* Directions:
Below are the records; restate all of them exactly.

* Information supplied:
^^^^^^^^

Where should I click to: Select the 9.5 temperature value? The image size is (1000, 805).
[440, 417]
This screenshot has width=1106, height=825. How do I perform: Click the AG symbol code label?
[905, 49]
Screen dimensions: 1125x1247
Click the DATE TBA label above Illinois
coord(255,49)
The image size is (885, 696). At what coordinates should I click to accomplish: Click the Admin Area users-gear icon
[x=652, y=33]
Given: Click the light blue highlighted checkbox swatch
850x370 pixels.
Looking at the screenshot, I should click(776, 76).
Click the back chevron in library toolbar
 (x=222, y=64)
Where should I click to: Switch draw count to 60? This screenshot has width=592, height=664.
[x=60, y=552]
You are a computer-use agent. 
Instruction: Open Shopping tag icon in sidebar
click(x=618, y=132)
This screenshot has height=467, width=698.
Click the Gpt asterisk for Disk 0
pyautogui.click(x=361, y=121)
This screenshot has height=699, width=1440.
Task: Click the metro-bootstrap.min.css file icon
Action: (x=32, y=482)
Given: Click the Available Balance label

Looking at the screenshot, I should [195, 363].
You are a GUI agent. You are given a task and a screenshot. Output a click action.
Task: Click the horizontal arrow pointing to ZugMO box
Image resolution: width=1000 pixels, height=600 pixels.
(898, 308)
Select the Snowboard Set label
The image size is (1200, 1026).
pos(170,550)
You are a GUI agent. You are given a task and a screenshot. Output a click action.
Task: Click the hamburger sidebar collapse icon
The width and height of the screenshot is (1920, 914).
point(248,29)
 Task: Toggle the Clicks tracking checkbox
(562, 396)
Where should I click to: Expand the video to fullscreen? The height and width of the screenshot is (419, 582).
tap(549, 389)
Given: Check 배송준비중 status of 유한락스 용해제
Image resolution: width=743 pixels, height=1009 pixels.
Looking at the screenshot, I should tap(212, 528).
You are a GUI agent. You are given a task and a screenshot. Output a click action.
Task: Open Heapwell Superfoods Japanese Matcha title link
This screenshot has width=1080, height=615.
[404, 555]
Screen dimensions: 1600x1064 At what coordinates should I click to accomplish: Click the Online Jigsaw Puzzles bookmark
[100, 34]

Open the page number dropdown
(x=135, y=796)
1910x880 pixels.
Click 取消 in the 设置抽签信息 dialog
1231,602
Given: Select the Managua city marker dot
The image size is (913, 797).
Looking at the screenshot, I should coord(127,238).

^^^^^^^^

* Solution to the exercise:
Where should I click to: Select the 9.5 temperature value? The image size is (1000, 805).
[440, 417]
This screenshot has width=1106, height=825. How do I perform: Click the AG symbol code label?
[905, 49]
Screen dimensions: 1125x1247
Click the DATE TBA label above Illinois
coord(255,49)
The image size is (885, 696). At what coordinates should I click to accomplish: Click the Admin Area users-gear icon
[x=652, y=33]
Given: Click the light blue highlighted checkbox swatch
850x370 pixels.
Looking at the screenshot, I should click(776, 76).
Click the back chevron in library toolbar
 (x=222, y=64)
Where should I click to: Switch draw count to 60? This screenshot has width=592, height=664.
[x=60, y=552]
You are a computer-use agent. 
Instruction: Open Shopping tag icon in sidebar
click(x=618, y=132)
This screenshot has height=467, width=698.
Click the Gpt asterisk for Disk 0
pyautogui.click(x=361, y=121)
This screenshot has height=699, width=1440.
Task: Click the metro-bootstrap.min.css file icon
Action: (x=32, y=482)
Given: Click the Available Balance label

Looking at the screenshot, I should [195, 363].
You are a GUI agent. You are given a task and a screenshot. Output a click action.
Task: Click the horizontal arrow pointing to ZugMO box
Image resolution: width=1000 pixels, height=600 pixels.
(898, 308)
Select the Snowboard Set label
The image size is (1200, 1026).
pos(170,550)
You are a GUI agent. You are given a task and a screenshot. Output a click action.
Task: Click the hamburger sidebar collapse icon
The width and height of the screenshot is (1920, 914).
point(248,29)
 Task: Toggle the Clicks tracking checkbox
(562, 396)
Where should I click to: Expand the video to fullscreen? The height and width of the screenshot is (419, 582).
tap(549, 389)
Given: Check 배송준비중 status of 유한락스 용해제
Image resolution: width=743 pixels, height=1009 pixels.
Looking at the screenshot, I should tap(212, 528).
You are a GUI agent. You are given a task and a screenshot. Output a click action.
Task: Open Heapwell Superfoods Japanese Matcha title link
This screenshot has width=1080, height=615.
[404, 555]
Screen dimensions: 1600x1064 At what coordinates should I click to accomplish: Click the Online Jigsaw Puzzles bookmark
[100, 34]

Open the page number dropdown
(x=135, y=796)
1910x880 pixels.
Click 取消 in the 设置抽签信息 dialog
1231,602
Given: Select the Managua city marker dot
The image size is (913, 797).
Looking at the screenshot, I should coord(127,238).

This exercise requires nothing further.